The neurotransmitters GABA and 5-HT have been implicated in the migration as well. High GABA concentrations have been seen to cause random cell movement ("random walk migration"), while low concentrations promote directed migration. 5-HT has been tied to the process of incorporating interneurons into the cortical plate, as well as in the differentiation into subpopulations of interneurons.

==Associated disorders==
The migration of cells from the ventricular zone to their intended destination and the success of their differentiation can be interrupted in many different ways, including interference with mechanical motors or an alteration of molecular signals that initiate movement, lead the cell in migration, and terminate its migration. The function of the molecules that affect migration are not confined to cell movement, overlapping considerably with the events associated with neurogenesis. As a result, neuronal migration syndromes are difficult to classify. The largest class of neuronal migration syndromes is lissencephaly. This includes a spectrum of simplified cortex ranging from agyria (a total absence of cortical convolutions) to pachygyria (broadened gyri) with unusually thick cortex.

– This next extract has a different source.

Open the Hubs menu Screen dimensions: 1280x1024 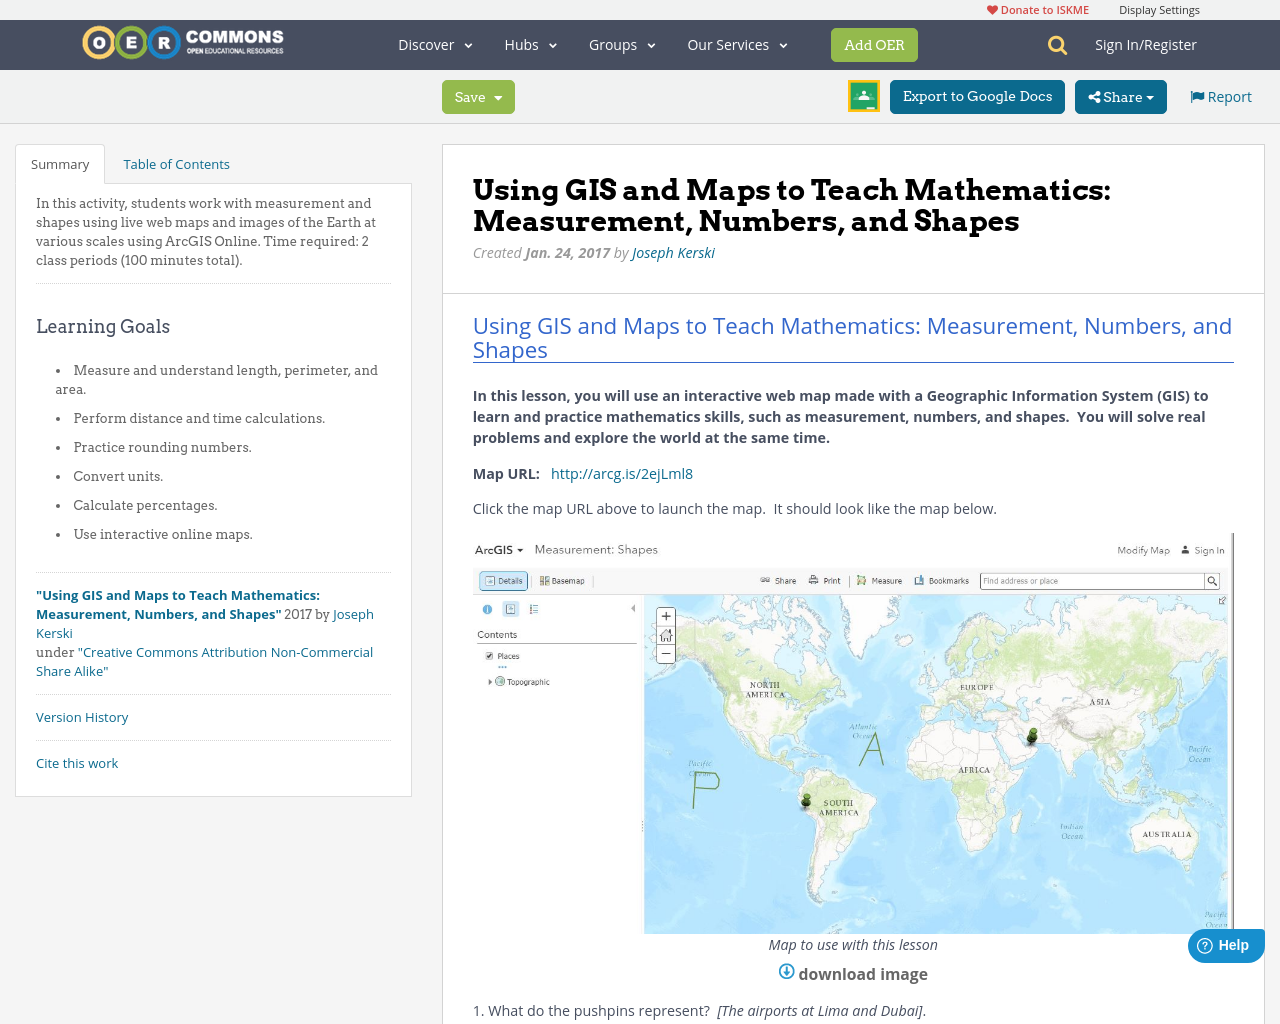point(530,44)

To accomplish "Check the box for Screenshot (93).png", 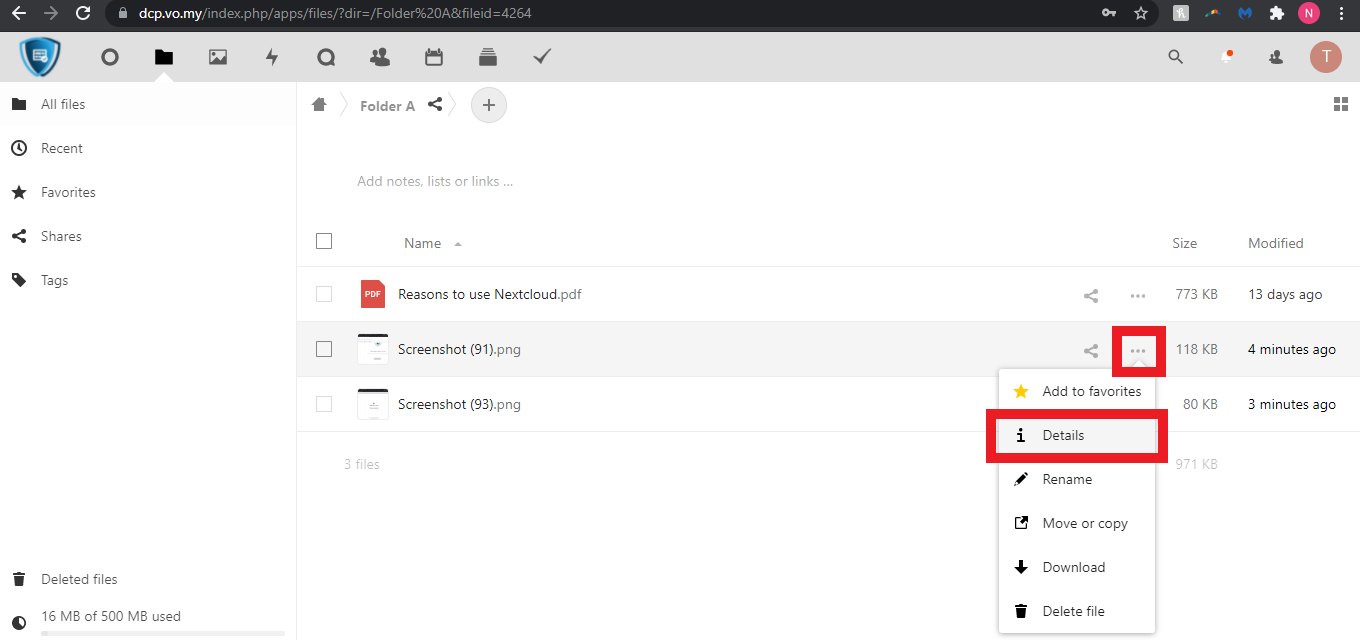I will (324, 404).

Mis-migration of neurons can also result in bilateral periventricular nodular heterotopia, a disease recognized by neuronal heterotopia lining the lateral ventricles. Zellweger Syndrome is characterized by a cortical dysplasia similar to polymicrogyria of cerebral and cerebellar cortex, occasionally with pachygyria surrounding the Sylvian fissure, and focal/subependymal heterotopia. Kallmann syndrome is recognized by anosmia associated with mental retardation, hypogonadism, and the failure of the olfactory bulb to develop.

Disorders of axonal projection and assembly are rarely pure, but closely related to neuronal migration genes. This notably includes agenesis of the corpus callosum.

Disturbances in the genesis of neural elements can result in cortical dysplasia. Examples include ectopic neurogenesis, microencephaly, and altered cell survival resulting in areas of hyperplasia, reduced apoptosis, and heterotopia.

==Further research==
Further research could be done on the migration of cells from the basal ganglia to the neocortex. The molecular mechanisms in control of this are still not completely clarified. The number of known mutations that could interfere with neuronal migration is rapidly growing, and will continue to do so as further research is performed. The complexity of molecular steps needed to correctly place cells in a system as complicated as the brain is impressive, and as more pieces to this intricate puzzle arise, it will be easier to come up with strategies to remedy disorders associated with neuronal migration, and to potentially repair damage caused by trauma, stroke, maldevelopment, and aging.